Mongolia Bridges the Divide

The Mongolian People’s Revolutionary Party, the successor to the Mongolian Communist Party, has been in power for fourteen years out of sixteen years of post Communist Governments. The party asked me to contribute to the discussion it is having today – and in particular what lessons it could learn from Western social democratic parties:


All around the World, parties of the Left are looking for new answers, new policies and new identities. Old certainties were swept away with the fall of the Berlin Wall, and the ending of Soviet style socialism, and equally old certainties were swept away amongst many of the social democratic parties of Western Europe and Australasia, which had traditionally sought a parliamentary road to democratic socialism.

Whatever the failings of the old Soviet command economies and the ‘democratic centralism’ of the Communist Parties which resisted multi party democracy, their existence had been enough to persuade the political establishments in many countries  that an accommodation with working people and their political parties and unions was essential to keep Communism at bay.
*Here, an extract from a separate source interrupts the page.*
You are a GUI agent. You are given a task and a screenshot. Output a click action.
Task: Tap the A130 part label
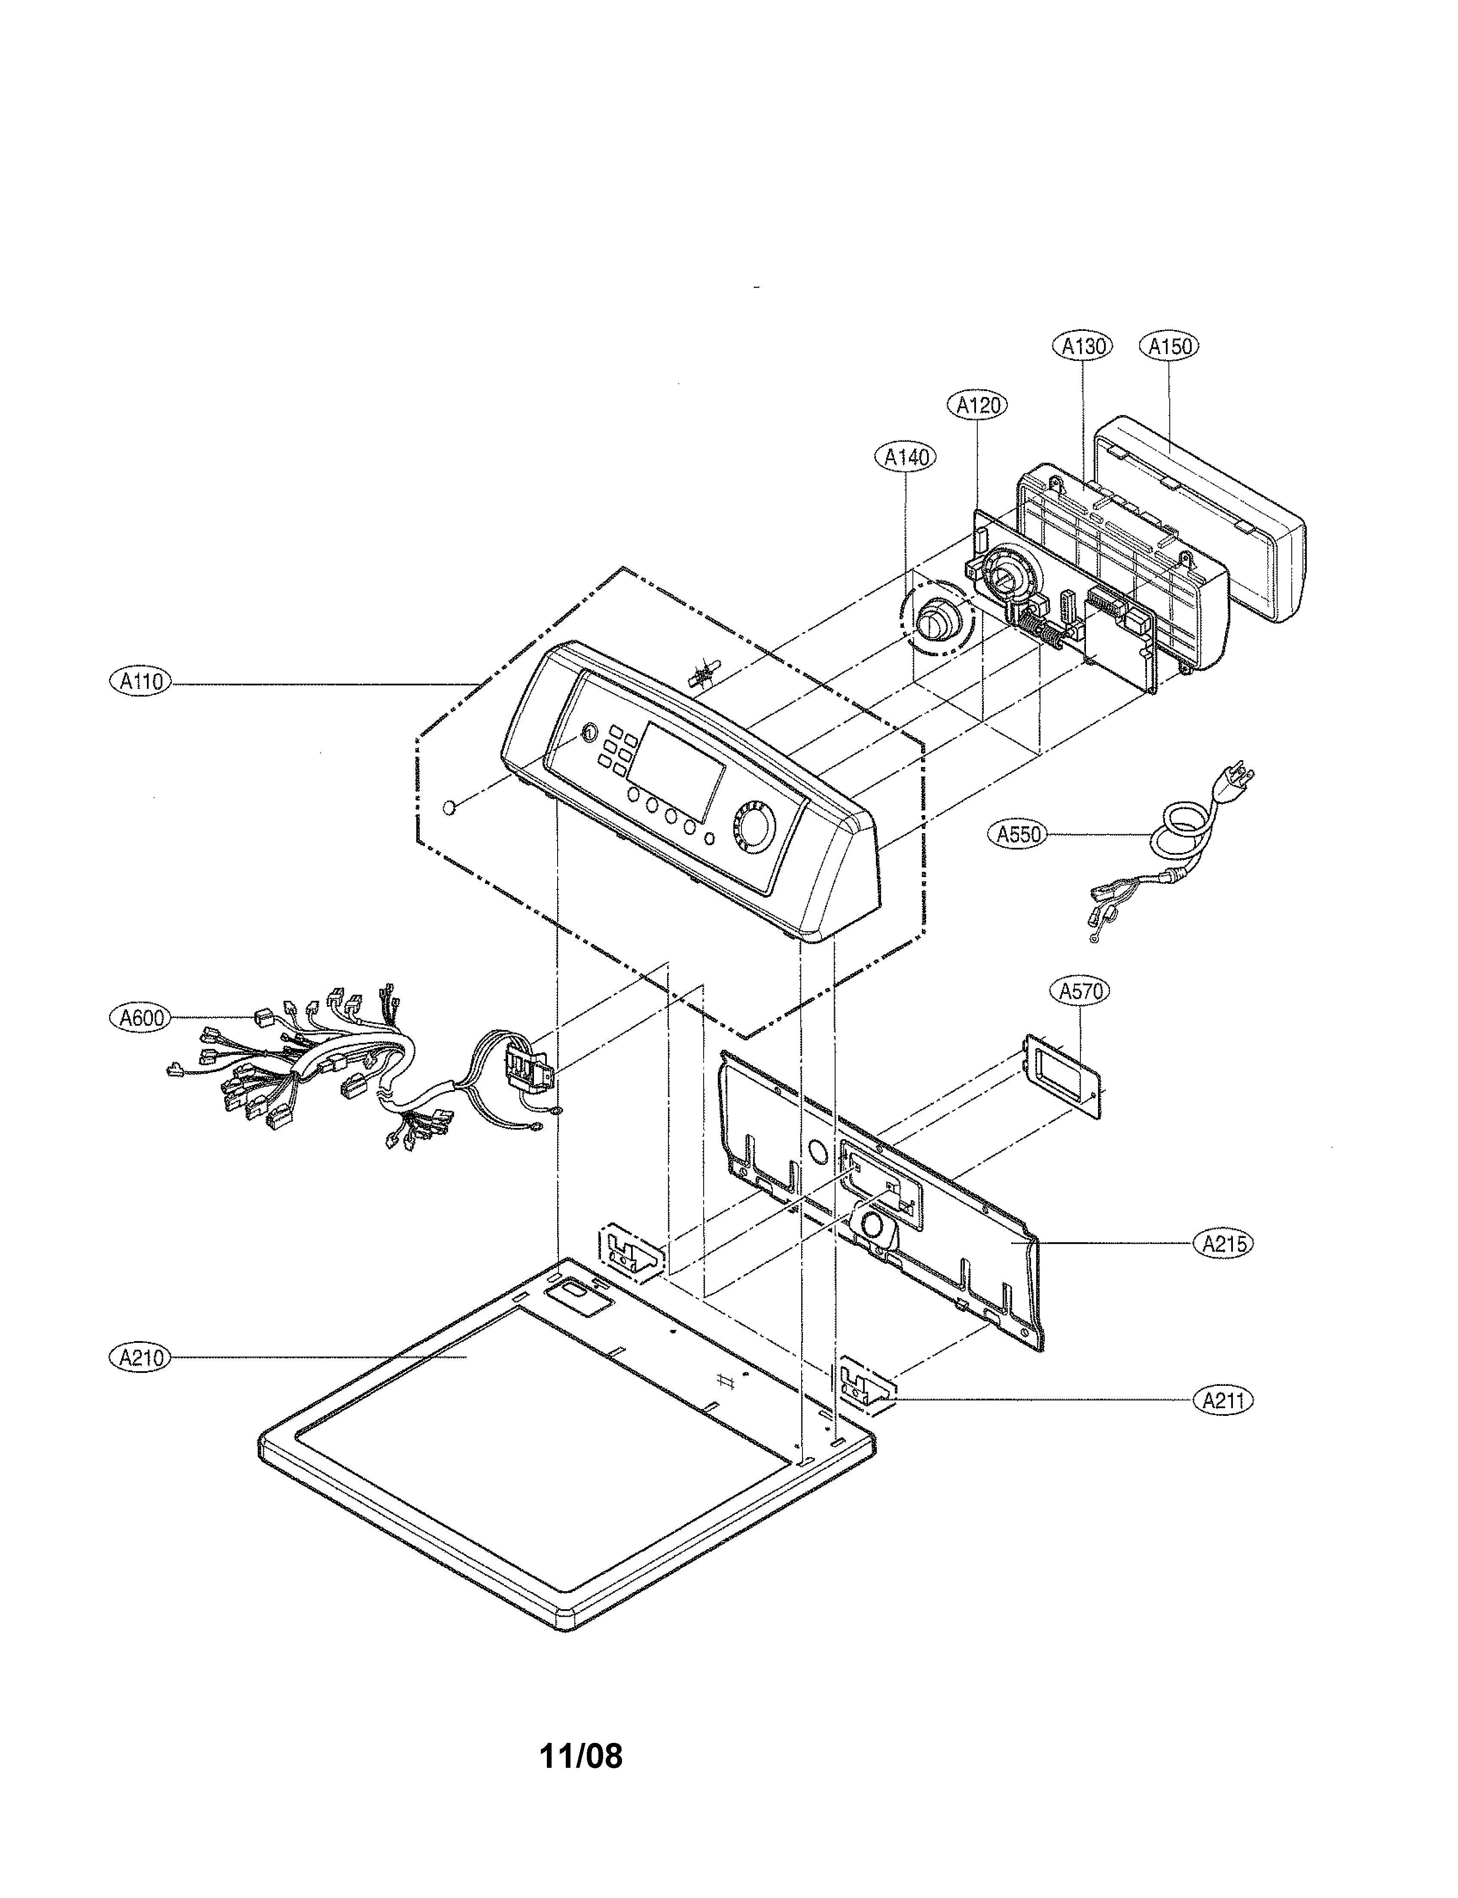point(1084,346)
But with that perceived threat gone, and with the rise of the free marketers from the late 1970s in countries as diverse as the United States, the UK, New Zealand and Chile, there was no need to maintain such an accommodation with organised labour.

Left parties had already been weakened by the decline in old, unionised industries, of the collectivism that went with them and also suffered a lack of intellectual confidence, especially in Britain, where the Opposition Labour Party had been out of power for nearly twenty years. So the success of Bill Clinton’s ‘New Democrats’ in the early 1990s, and his ability to ‘triangulate’ in other words co-opt populist policies that had been the preserve of the Right, became ever more appealing – especially to the British Labour Party under its new leader, Tony Blair. Tony Blair copied Bill Clinton, and referred to the Labour Party as ‘New Labour’, and in abolishing the party’s socialist constitution, what was known as ‘Clause 4’, set the party on a new road – but a road that needed to have a route map. Professor Anthony Giddens of the London School of Economics tried to philosophise ‘New Labour’s’ new approach to market reform, and defined it as the ‘Third Way’. In other words ‘New Labour’s move away from the left was in reality a ‘middle way’. However, in many ways few people were ever persuaded that ‘New Labour’ was anything but a marketing tool.
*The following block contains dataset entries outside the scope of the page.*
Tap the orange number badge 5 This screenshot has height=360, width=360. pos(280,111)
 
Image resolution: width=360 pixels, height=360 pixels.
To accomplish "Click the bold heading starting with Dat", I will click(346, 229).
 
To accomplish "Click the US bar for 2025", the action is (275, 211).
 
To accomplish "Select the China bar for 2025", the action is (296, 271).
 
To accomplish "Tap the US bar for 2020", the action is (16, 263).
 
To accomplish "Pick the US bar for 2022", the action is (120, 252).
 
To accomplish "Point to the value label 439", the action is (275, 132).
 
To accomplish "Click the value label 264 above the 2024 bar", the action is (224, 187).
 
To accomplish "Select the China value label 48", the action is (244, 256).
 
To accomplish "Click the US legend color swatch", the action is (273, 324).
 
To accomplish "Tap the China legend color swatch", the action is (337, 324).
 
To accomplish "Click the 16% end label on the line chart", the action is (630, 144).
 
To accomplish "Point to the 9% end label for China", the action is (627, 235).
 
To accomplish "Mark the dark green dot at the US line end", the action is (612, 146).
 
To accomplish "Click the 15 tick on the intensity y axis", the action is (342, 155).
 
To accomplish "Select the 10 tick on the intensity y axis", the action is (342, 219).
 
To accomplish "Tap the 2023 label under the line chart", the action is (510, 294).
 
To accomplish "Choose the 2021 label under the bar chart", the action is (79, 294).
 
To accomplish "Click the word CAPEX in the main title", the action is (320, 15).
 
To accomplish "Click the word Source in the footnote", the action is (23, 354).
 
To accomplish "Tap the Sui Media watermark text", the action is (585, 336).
But the crisis in the Western banking system and the failure to regulate the markets and the financial sector, has in turn turned many European social democratic parties – including the British Labour Party – away from so called ‘Third Way’ solutions. Classic Keynesian economic interventionism saved many of the Western economies from deep depression, and the nationalisation of the banks prevented those same banks from collapsing. The social democratic parties had finally come to realise that they had been mistaken about ‘soft touch regulation’ and that their acceptance that the market should be the controlling economic factor, had also been a mistake.
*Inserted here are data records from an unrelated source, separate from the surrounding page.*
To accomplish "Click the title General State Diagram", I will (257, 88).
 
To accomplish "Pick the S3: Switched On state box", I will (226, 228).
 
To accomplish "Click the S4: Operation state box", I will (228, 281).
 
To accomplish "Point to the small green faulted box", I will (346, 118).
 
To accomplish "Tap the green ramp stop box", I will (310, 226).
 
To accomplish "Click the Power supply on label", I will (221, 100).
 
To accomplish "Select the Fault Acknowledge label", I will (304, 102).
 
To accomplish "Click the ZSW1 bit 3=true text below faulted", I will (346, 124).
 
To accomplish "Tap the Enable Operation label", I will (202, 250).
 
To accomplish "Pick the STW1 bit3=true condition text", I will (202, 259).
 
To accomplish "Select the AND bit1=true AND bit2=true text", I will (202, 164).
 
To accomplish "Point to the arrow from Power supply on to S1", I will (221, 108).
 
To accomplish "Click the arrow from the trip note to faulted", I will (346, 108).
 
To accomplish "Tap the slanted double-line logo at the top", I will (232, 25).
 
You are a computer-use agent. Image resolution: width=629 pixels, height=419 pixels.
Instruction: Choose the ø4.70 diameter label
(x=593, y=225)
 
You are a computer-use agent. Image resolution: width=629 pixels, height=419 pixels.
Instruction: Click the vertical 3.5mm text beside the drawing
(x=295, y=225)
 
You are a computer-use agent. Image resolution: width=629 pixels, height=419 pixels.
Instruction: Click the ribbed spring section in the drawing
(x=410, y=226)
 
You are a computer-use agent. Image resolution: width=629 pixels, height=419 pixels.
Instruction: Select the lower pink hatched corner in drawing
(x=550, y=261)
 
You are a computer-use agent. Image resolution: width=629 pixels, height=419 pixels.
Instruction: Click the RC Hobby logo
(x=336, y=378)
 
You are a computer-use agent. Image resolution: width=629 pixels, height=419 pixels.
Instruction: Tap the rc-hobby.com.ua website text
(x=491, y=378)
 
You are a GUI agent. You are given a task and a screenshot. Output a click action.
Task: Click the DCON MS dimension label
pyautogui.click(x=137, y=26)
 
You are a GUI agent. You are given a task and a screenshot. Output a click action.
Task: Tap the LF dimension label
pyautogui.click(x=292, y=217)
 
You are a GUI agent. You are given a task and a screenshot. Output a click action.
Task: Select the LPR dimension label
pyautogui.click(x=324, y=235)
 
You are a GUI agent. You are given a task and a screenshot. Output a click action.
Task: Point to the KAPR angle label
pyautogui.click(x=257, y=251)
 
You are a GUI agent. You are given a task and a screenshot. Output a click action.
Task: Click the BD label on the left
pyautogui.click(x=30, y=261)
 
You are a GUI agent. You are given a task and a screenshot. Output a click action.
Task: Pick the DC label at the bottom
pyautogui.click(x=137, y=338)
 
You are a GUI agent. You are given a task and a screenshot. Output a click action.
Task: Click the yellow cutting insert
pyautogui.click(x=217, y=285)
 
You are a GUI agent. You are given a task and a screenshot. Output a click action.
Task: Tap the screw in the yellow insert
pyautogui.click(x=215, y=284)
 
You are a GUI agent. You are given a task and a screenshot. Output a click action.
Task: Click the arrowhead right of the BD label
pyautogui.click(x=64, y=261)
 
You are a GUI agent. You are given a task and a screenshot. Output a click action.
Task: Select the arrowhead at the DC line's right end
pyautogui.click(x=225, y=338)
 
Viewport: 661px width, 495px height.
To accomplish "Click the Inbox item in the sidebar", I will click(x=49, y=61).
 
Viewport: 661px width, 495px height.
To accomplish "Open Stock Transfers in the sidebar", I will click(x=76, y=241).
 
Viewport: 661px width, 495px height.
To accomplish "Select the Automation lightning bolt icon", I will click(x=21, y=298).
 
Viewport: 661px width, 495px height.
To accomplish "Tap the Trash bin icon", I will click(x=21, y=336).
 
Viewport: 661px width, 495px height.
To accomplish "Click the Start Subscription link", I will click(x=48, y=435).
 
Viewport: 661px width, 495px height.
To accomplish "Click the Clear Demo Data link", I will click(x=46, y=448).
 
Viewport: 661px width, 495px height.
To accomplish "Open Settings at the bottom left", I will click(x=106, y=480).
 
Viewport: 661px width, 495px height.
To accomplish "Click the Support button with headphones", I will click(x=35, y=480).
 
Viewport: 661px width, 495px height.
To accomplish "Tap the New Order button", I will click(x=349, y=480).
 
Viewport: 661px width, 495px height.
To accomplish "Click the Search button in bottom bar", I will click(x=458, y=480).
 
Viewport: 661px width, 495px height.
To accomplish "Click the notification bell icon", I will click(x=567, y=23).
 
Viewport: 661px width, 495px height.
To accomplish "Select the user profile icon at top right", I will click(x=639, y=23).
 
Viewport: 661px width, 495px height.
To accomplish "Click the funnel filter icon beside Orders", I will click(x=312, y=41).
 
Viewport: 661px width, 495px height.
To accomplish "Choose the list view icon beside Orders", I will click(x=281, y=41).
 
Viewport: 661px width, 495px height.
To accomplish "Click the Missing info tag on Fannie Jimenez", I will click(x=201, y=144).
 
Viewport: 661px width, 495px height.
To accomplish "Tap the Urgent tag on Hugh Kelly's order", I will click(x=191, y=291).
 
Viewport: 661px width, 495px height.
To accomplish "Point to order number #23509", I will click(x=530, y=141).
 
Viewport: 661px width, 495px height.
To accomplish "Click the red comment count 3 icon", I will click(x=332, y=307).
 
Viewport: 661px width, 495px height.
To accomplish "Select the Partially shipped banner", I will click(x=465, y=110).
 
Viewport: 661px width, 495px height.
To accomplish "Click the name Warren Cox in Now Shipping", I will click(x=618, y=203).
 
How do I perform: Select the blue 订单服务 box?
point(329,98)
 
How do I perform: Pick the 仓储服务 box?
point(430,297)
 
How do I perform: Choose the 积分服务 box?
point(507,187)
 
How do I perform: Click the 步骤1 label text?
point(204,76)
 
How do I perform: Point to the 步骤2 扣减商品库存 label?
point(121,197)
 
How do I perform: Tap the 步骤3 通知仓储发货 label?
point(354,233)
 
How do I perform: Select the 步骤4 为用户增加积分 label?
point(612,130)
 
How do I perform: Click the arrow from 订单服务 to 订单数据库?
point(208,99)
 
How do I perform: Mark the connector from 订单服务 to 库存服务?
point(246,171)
In Britain the ‘Third Way’ has not been mentioned or discussed with any level of seriousness for at least three or four years. The French Socialists never had a great deal of time for it anyway, and the German and Scandinavian social democrats have been far too pre-occupied by their continuing electoral weakness to spend any time discussing the ‘Third Way’, not least because it has no philosophical base and was never seen as particularly relevant outside of Britain, America – and China. The latter country or rather the Communist Party of China was attracted to the idea of the Third Way, because it could be adapted to explain how the party had moved away from Marxism Leninism to a form of ‘Market Leninism’.  Several years ago, I was invited to speak about the ‘Third Way’ to the Foreign Committee of the Central Committee of the Chinese Communist Party, and my analysis of the Third Way has not changed since that time.

Western social democratic parties are not the only ones to have lost their way politically and ideologically over the last decade. Many of the post Communist parties in the old Eastern Bloc that made the transformation to democratic socialism and joined the Socialist International, became equally lost. In many parts of the World, traditional supporters of left parties began to turn away, while the public increasingly became disenchanted with politicians and political parties that increasingly looked and sounded the same.

But it is the global economic recession that has finally begun a process whereby left parties feel the need to re-evaluate their philosophies, in order to re-connect with the people. That this process is now also underway in Mongolia should be welcomed by all who wish the country well, and who hope that the needs of ordinary people must always come first. As part of that process, and in advance of the election in 2012 the Mongolian People’s Revolutionary Party will no doubt be seeking advice and experience from other members of the Socialsit International, but should never forget that solutions flow first from the grass roots, and in particular the Mongolian grass roots.